The Formula For SHM

Simple Harmonic Motion is a fundamental idea in high school physics since it covers a wide range of issues that were formerly considered ground-breaking discoveries in the field. The pendulum is the most frequent example of simple harmonic motion. The restoring force is the most often associated phrase with simple harmonic motion. The SHM is another abbreviation for the SHM. 

Harmonic motion is defined as a function of a single sine, or cosine function is known as harmonic function. This comprehensive guide on SHM will explain simple harmonic motion formula, shm equation, etc.

What Is Simple Harmonic Motion?

When an object or particle is under a to and fro motion due to a restoring force that is dependent on the displacement from the mean position and the force is directed towards the mean position. This motion is nothing but Simple Harmonic Motion.

Some day to day examples of SHM are as follows-: 

• The vibration of the tuning fork 
• Oscillations from a freely suspended magnet. 
• The vibration of balance wheel of the watch 
• Oscillation of a loaded spring having stress energy. 

Hooke’s Law

One of the essential laws in the notions of friction and elasticity is Hooke’s Law. It

is one of the physic’s most fundamental and straightforward rules. In fact, this rule is a

perfect match for the equation of simple harmonic motion that we examined

previously. The only difference between the equation and the law is the expression of the law.

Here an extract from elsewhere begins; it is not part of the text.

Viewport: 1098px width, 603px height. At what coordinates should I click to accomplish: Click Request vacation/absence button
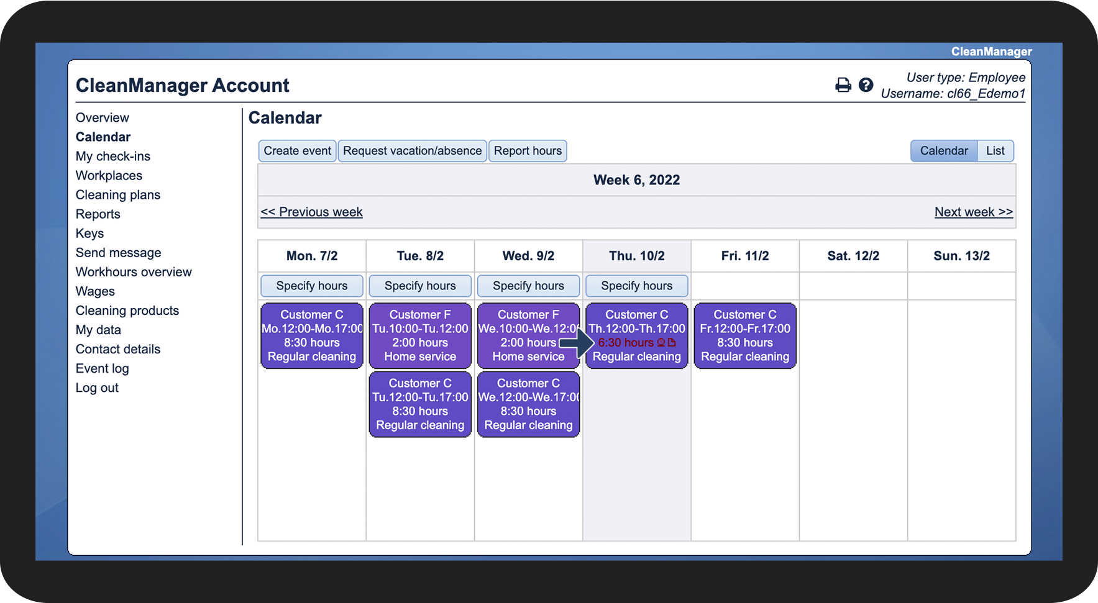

According to this rule, the force necessary to return an item to its origin, or the restoring force, acting here is dependent on the displacement taken off the string. As a result, the spring constant was born, and it’s worth repeating that the sign is determined by the direction in which the spring is traveling. If it’s traveling ahead, we put a positive sign on it, and if it’s heading backward, we put a negative sign on it.

Characteristics of Simple Harmonic motion

• The motion of the particle is periodic
• It is the most basic type of oscillatory motion.
• The particle oscillates about the mean position with fixed amplitude and fixed frequency.
• The simple harmonic motion is defined by the single function of sine or cosine.

Terminologies Related To Simple Harmonic motion

• Displacement – It is defined as the distance covered by the oscillating particle from the mean position at any instant t. It is represented by x.

• Amplitude – It is defined as the maximum displacement of the oscillating particle from the mean; the position is denoted by A and x max = +/- A

• Time period- It is defined as the time taken to complete one oscillation.
• Frequency -It is defined as the number of oscillations completed per unit time. It is denoted by v( nu). Frequency is one upon divided by the time period.

• Angular Frequency- it is obtained by multiplying 2π with v . It is denoted by ( omega ) = 2π/T=2πv

• Phase – The phase of a particle is defined as the state of the particle with regard to the position and direction of motion at a particular instant. For example, in the equation

x= A cos ( ωt +Φ0 )

where Φ =( ωt + Φ0)

• Oscillation- It is defined as the one complete back and forth motion of a particle that starts and ends at the same point.

Simple Harmonic Motion (SHM) Formulas

Let us consider a body oscillating from the mean position. The displacement by the body

occurs and let us consider the displacement is small and hence we can say –

The force under action is directly proportional to the displacement.

Which further can be written as

Restoring force is directly proportional to Displacement

F∝ x. Or

F = -kx ————————————–(1)

Where F = Restoring force

x = Displacement

K=Spring factor and force constant it is positive constant. It is given by restoring force per

unit displacement with SI unit is Nm-1.

Equation (1) defines Simple Harmonic Motion. The negative sign in this equation represents

the fact that the force F acts in the direction opposite to the direction of displacement x.

Based on the Second law of motion

F= ma—————————————–(2)

F= Force , m = mass of the object , a= Acceleration.

From (1) and (2) we can say

ma = -kx

a = -K/m * x

a ∝ x

Hence in simple harmonic motion, acceleration is directly proportional to its displacement

and the acceleration is directed to the mean position.

F= – kx

Where F = restoring force, K = spring factor , x = displacement

Conclusion

When we speak about the area of physics, one of the most significant notions is simple harmonic motion. It is the foundation of many other branches of physics, including differential mechanics, elasticity, and waves. Simple harmonic motion is a harmonic motion which means it can be represented in terms of single sine or cosine function further the simple harmonic motion is a periodic function wherein the displacement of the particle takes place to and fro about the mean position with the displacement of the body directly proportional to the restoring force. The particle oscillates with the fixed frequency and amplitude.